While both facilities had been granted childcare licenses by the Texas Department of Family Protective Services, a Texas judge blocked the designation, which led Geo Group to put together legislation that would essentially invalidate the judge’s ruling.
The bill would lower state childcare standards for family detention centers, excluding the facilities from regulations such as ones that prohibit housing children and unrelated adults in the same room.
Republican State Rep. John Raney admitted to the Associated Press that Geo Group officials wrote the legislation. “I’ve known the lady who’s their lobbyist for a long time. … That’s where the legislation came from,” said Raney. “We don’t make things up. People bring things to us and ask us to help.” There’s companion legislation in the state House and Senate.

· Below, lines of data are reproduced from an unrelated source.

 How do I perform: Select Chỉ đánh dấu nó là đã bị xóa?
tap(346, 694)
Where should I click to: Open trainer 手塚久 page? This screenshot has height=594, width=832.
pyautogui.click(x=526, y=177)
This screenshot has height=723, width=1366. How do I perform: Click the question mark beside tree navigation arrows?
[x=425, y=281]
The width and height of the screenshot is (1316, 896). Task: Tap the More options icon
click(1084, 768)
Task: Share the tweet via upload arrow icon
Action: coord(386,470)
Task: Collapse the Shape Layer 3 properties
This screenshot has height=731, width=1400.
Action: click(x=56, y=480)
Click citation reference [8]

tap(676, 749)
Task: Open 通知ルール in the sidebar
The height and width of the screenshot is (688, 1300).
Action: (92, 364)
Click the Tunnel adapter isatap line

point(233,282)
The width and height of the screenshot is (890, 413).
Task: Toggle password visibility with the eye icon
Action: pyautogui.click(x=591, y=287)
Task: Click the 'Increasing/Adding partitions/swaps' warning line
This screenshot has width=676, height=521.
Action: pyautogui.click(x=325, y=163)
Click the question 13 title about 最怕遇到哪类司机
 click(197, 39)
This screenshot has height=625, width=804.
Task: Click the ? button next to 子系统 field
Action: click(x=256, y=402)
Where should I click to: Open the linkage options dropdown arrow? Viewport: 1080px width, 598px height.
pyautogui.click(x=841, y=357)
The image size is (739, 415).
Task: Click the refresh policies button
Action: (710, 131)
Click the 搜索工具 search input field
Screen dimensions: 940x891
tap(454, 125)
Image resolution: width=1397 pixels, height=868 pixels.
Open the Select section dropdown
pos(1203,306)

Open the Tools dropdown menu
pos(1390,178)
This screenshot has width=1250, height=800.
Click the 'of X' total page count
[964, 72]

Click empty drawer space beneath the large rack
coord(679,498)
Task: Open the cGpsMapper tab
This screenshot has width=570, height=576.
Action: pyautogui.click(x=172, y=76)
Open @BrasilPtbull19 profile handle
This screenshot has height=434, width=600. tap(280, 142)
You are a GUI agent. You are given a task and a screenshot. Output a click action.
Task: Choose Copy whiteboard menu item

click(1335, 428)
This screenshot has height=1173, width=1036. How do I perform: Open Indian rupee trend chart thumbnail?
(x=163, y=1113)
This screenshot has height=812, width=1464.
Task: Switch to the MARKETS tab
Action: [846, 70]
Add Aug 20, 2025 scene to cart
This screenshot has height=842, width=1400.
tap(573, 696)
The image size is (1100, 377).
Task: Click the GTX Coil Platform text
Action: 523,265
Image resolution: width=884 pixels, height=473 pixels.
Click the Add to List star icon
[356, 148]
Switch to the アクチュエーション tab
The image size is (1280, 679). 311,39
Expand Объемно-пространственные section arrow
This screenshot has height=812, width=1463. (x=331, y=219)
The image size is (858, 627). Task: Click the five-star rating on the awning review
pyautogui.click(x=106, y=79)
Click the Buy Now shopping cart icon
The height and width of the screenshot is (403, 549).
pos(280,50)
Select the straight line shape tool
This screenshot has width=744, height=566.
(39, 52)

Though the bill passed the Texas Senate, it stalled in the House and eventually died there.
But the impetus for and driving force behind such legislation was clear: Private prison companies were determined to grow the pot of cash that family detentions centers have granted them.
Without the bill, the facilities would likely have to shut down, said the bill’s Senate sponsor, Bryan Hughes. The Karnes facility earns about $55 million per year for the Geo Group. But in part because of the standing judicial order, the population is only about 100 in an 830-bed facility.
Geo Group has a lot riding on expanding immigration detention. It runs the federal case management system for family detention and has committed significant resources to adult detention facilities, which don’t house women or children.
The Trump administration’s harsh immigration policies provide an already questionable industry the motivation to push legislation that serves its bottom line without due consideration for the vulnerable population it is intended to serve – and it doesn’t appear this will change any time soon.
In the time since the Texas bill failed to progress, President Trump has doubled down on policies hostile toward immigrants, including separating children from their parents as the Justice Department moves to prosecute all persons who cross the U.S.-Mexico border illegally.